The maximum amount paid to selling agents on these contracts is 6.25% of
purchase payments. In addition to commissions paid by Nationwide, additional
forms of compensation or incentives may be paid to sales agents by the
broker-dealer firm with which they are associated. Incentives may include
payment for attendance at seminars, lunches, dinners, sporting events or theater
performances; or payment for travel, lodging and entertainment expenses incurred
with travel by sales agents and their immediate families. Sales agents may elect
to receive cash incentives of equivalent amounts in lieu of such payments.
All or a portion of any withdrawal may be subject to federal income taxes.
Contract owners taking withdrawals before age 59-1/2 may be subject to a 10% tax
penalty.
Waiver of Contingent Deferred Sales Charge
Each contract year, the contract owner may withdraw without a CDSC the greater
of:
(a) 10% of all purchase payments; or
(b) any amount withdrawn to meet minimum distribution requirements under
the Internal Revenue Code.
This CDSC-free privilege is non-cumulative. Free amounts not taken during any
given contract year cannot be taken as free amounts in a subsequent contract
year.
In addition, no CDSC will be deducted:
(1) upon the annuitization of contracts which have been in force for at
least two years;
(2) upon payment of a death benefit; or
(3) from any values which have been held under a contract for at least 7
years.
No CDSC applies to transfers among sub-accounts or between or among the fixed
account or the variable account. Nationwide may waive the CDSC if a contract
described in this prospectus is exchanged for another Nationwide contract (or a
contract of any of its affiliated insurance companies). A CDSC may apply to the
contract received in the exchange.
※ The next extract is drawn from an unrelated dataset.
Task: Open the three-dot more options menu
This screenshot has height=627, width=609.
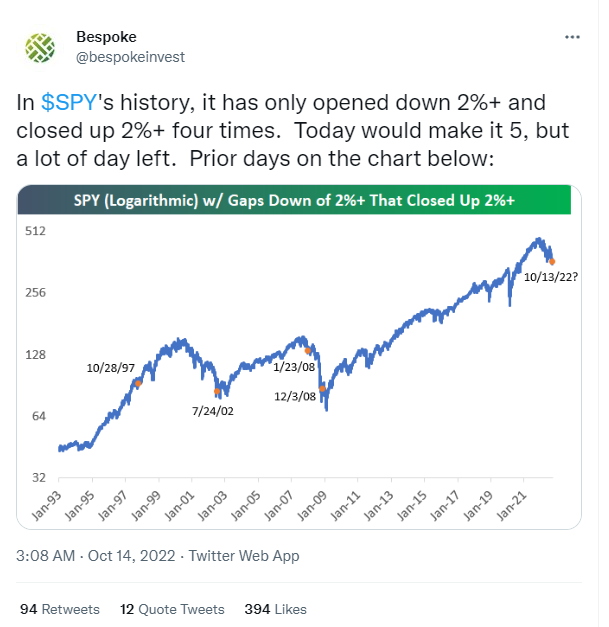Action: click(x=572, y=37)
Sales without commissions or other standard
distribution expenses can result in the waiver or reduction of CDSC.
A contract held by a Charitable Remainder Trust may withdraw CDSC-free the
greater of (a) or (b), where:
(a) is the amount which would otherwise be available for withdrawal
without a CDSC; and
(b) is the difference between the total purchase payments made to the
contract as of the date of the withdrawal (reduced by previous
withdrawals) and the contract value at the close of the day prior to
the date of the withdrawal.
The contract owner may be subject to income tax on all or a portion of any such
withdrawals and to a tax penalty if the contract owner takes withdrawals prior
to age 59-1/2 (see "Non-Qualified Contracts - Natural Persons as Contract
Owners").
The CDSC will not be eliminated if to do so would be unfairly discriminatory or
prohibited by state law.
PREMIUM TAXES
Nationwide will charge against the contract value any premium taxes levied by a
state or other government entity. Premium tax rates currently range from 0% to
5.0%. This range is subject to change. The method used to assess premium tax
will be determined by Nationwide at its sole discretion in compliance with state
law.
If applicable, Nationwide will deduct premium taxes from the contract either at:
(1) the time the contract is surrendered;
(2) annuitization; or
(3) such other date as Nationwide becomes subject to premium taxes.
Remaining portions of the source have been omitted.